Assignment
The response should contain every record, reproduced exactly.
┌──
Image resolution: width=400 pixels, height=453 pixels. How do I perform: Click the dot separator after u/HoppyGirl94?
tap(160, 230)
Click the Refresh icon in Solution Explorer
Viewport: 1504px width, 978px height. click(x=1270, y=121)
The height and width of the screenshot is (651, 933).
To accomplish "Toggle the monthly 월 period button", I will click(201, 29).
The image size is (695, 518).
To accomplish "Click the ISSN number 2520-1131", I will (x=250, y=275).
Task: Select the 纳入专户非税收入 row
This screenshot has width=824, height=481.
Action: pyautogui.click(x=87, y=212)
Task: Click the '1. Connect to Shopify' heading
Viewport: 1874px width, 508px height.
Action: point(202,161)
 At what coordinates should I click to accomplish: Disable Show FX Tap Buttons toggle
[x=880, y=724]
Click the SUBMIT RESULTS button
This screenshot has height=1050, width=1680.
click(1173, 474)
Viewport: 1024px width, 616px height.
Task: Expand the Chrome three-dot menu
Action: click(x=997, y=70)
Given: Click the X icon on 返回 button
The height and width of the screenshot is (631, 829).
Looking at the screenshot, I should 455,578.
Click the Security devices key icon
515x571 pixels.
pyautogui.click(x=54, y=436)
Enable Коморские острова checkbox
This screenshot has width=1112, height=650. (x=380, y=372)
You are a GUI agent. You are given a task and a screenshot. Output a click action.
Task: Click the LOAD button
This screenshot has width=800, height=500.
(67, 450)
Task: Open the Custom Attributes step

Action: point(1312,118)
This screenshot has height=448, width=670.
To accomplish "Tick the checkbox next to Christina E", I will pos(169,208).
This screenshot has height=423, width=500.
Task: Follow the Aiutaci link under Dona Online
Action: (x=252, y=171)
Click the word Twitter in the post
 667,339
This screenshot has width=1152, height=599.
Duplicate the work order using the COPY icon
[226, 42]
└──
Reply to the exercise
Image resolution: width=400 pixels, height=453 pixels. How do I perform: Click the dot separator after u/HoppyGirl94?
tap(160, 230)
Click the Refresh icon in Solution Explorer
Viewport: 1504px width, 978px height. click(x=1270, y=121)
The height and width of the screenshot is (651, 933).
To accomplish "Toggle the monthly 월 period button", I will click(201, 29).
The image size is (695, 518).
To accomplish "Click the ISSN number 2520-1131", I will (x=250, y=275).
Task: Select the 纳入专户非税收入 row
This screenshot has width=824, height=481.
Action: pyautogui.click(x=87, y=212)
Task: Click the '1. Connect to Shopify' heading
Viewport: 1874px width, 508px height.
Action: point(202,161)
 At what coordinates should I click to accomplish: Disable Show FX Tap Buttons toggle
[x=880, y=724]
Click the SUBMIT RESULTS button
This screenshot has height=1050, width=1680.
click(1173, 474)
Viewport: 1024px width, 616px height.
Task: Expand the Chrome three-dot menu
Action: click(x=997, y=70)
Given: Click the X icon on 返回 button
The height and width of the screenshot is (631, 829).
Looking at the screenshot, I should 455,578.
Click the Security devices key icon
515x571 pixels.
pyautogui.click(x=54, y=436)
Enable Коморские острова checkbox
This screenshot has width=1112, height=650. (x=380, y=372)
You are a GUI agent. You are given a task and a screenshot. Output a click action.
Task: Click the LOAD button
This screenshot has width=800, height=500.
(67, 450)
Task: Open the Custom Attributes step

Action: point(1312,118)
This screenshot has height=448, width=670.
To accomplish "Tick the checkbox next to Christina E", I will pos(169,208).
This screenshot has height=423, width=500.
Task: Follow the Aiutaci link under Dona Online
Action: (x=252, y=171)
Click the word Twitter in the post
 667,339
This screenshot has width=1152, height=599.
Duplicate the work order using the COPY icon
[226, 42]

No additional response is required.